Les cas sont décrits dans l’ordre chronologique de notification, en commençant par le plus récent.

La recherche des contacts parmi les membres de la famille et parmi les personnels de santé se poursuit.

À l’échelle mondiale, 955 cas d’infection par le MERS-CoV confirmés en laboratoire ont été notifiés à l’OMS, dont au moins 351 mortels.

Conseils de l’OMS

Compte tenu de la situation actuelle et des informations disponibles, l’OMS encourage tous les États Membres à poursuivre leur surveillance des infections respiratoires aiguës et à examiner avec soin toute présentation inhabituelle.

L’application des mesures de prévention et de lutte contre l’infection est essentielle pour éviter la propagation éventuelle du MERS-CoV dans les établissements de soins. Il n’est pas toujours possible d’identifier rapidement les patients porteurs de ce virus car, comme pour d’autres infections respiratoires, les premiers symptômes ne sont pas spécifiques.

Les soignants devront donc toujours appliquer systématiquement les précautions standard à tous les patients, quel que soit leur diagnostic.

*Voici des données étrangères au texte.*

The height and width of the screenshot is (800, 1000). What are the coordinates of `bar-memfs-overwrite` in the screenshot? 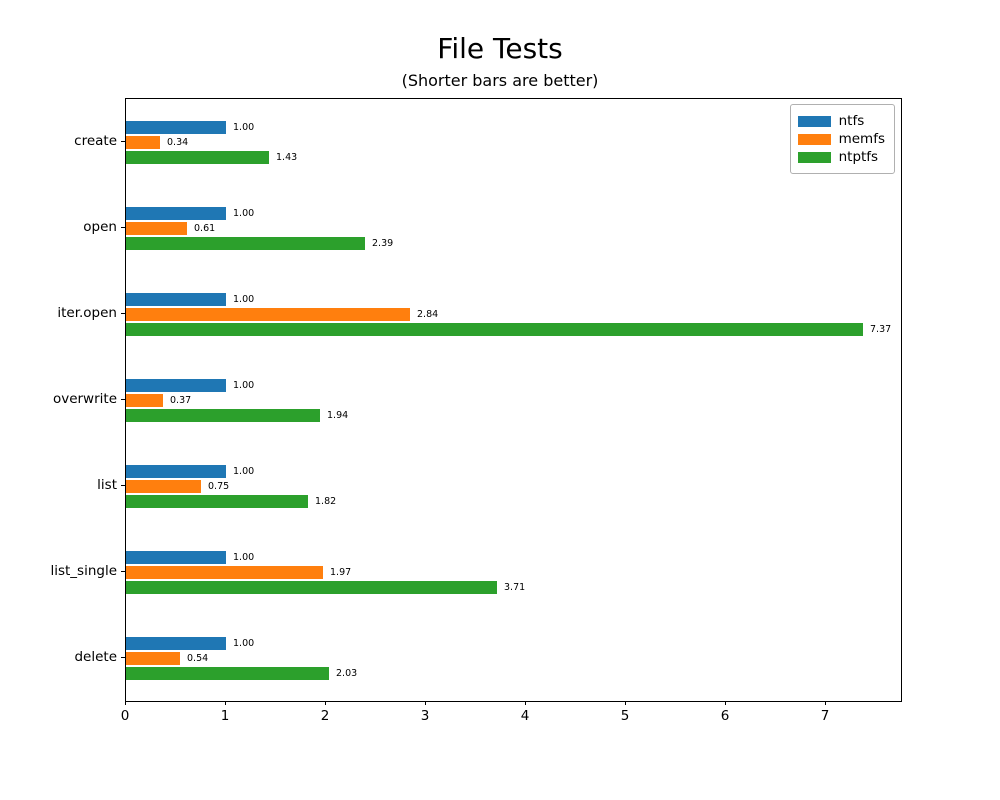 It's located at (144, 400).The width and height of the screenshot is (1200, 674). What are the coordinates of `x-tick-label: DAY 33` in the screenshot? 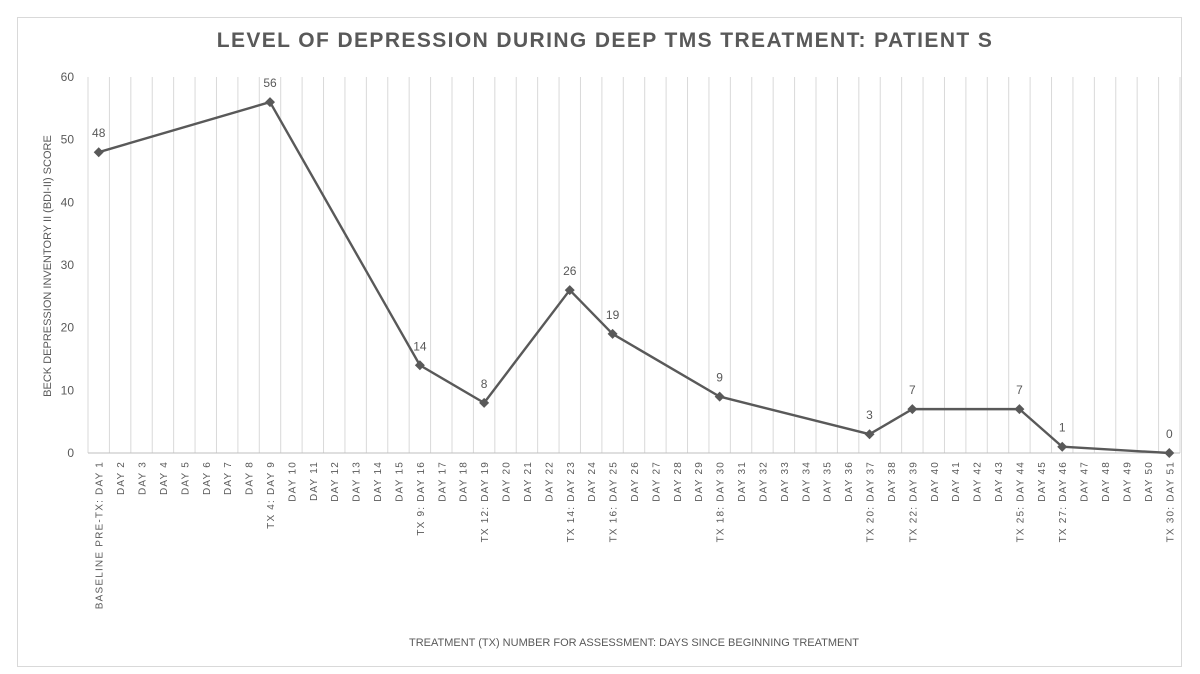 It's located at (786, 482).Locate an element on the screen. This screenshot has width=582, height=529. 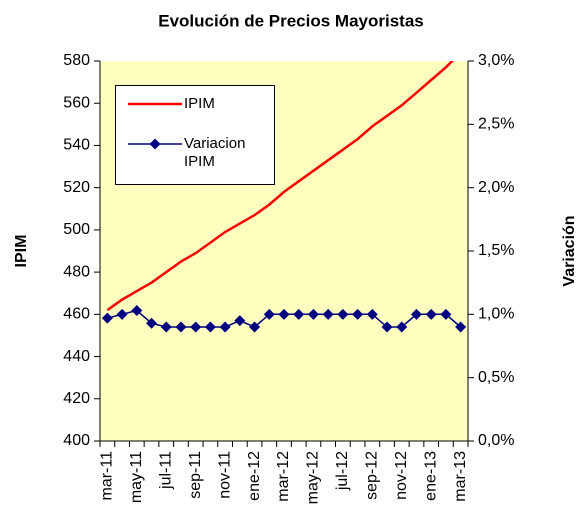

Ils devront compléter les précautions standard par les précautions gouttelettes lorsqu’ils dispensent des soins à des patients présentant des symptômes d’infection respiratoire aiguë.

Il leur faudra aussi adjoindre à ces mesures les précautions contact et le port d’une protection oculaire pour s’occuper de cas probables ou confirmés d’infection par le MERS-CoV; les précautions aériennes devront être mises en œuvre lors de l’exécution d’actes générant des aérosols.

Jusqu’à ce que l’on en sache plus sur le MERS-CoV, les personnes atteintes de diabète, d’insuffisance rénale ou de maladie pulmonaire chronique ou encore les individus immunodéprimés seront considérés comme à haut risque de maladie grave en cas d’infection par le MERS-CoV. Par conséquent, ces personnes devront éviter les contacts rapprochés avec des animaux, en particulier les chameaux, lorsqu’ils se rendent dans des fermes, sur des marchés ou dans des étables ou des écuries, où l’on sait que le virus est potentiellement circulant.

On appliquera également des mesures générales d’hygiène comme de se laver systématiquement les mains avant et après avoir touché un animal et d’éviter les contacts avec des animaux malades.

On observera également les règles d’hygiène alimentaire. On évitera ainsi de boire du lait de chamelle cru ou de l’urine de chameau, ou encore de consommer de la viande qui n’est pas assez cuite.

L’OMS ne conseille pas de dépistage particulier aux points d’entrée et ne recommande pas non plus actuellement l’application de restrictions aux déplacements ou au commerce en rapport avec cet événement.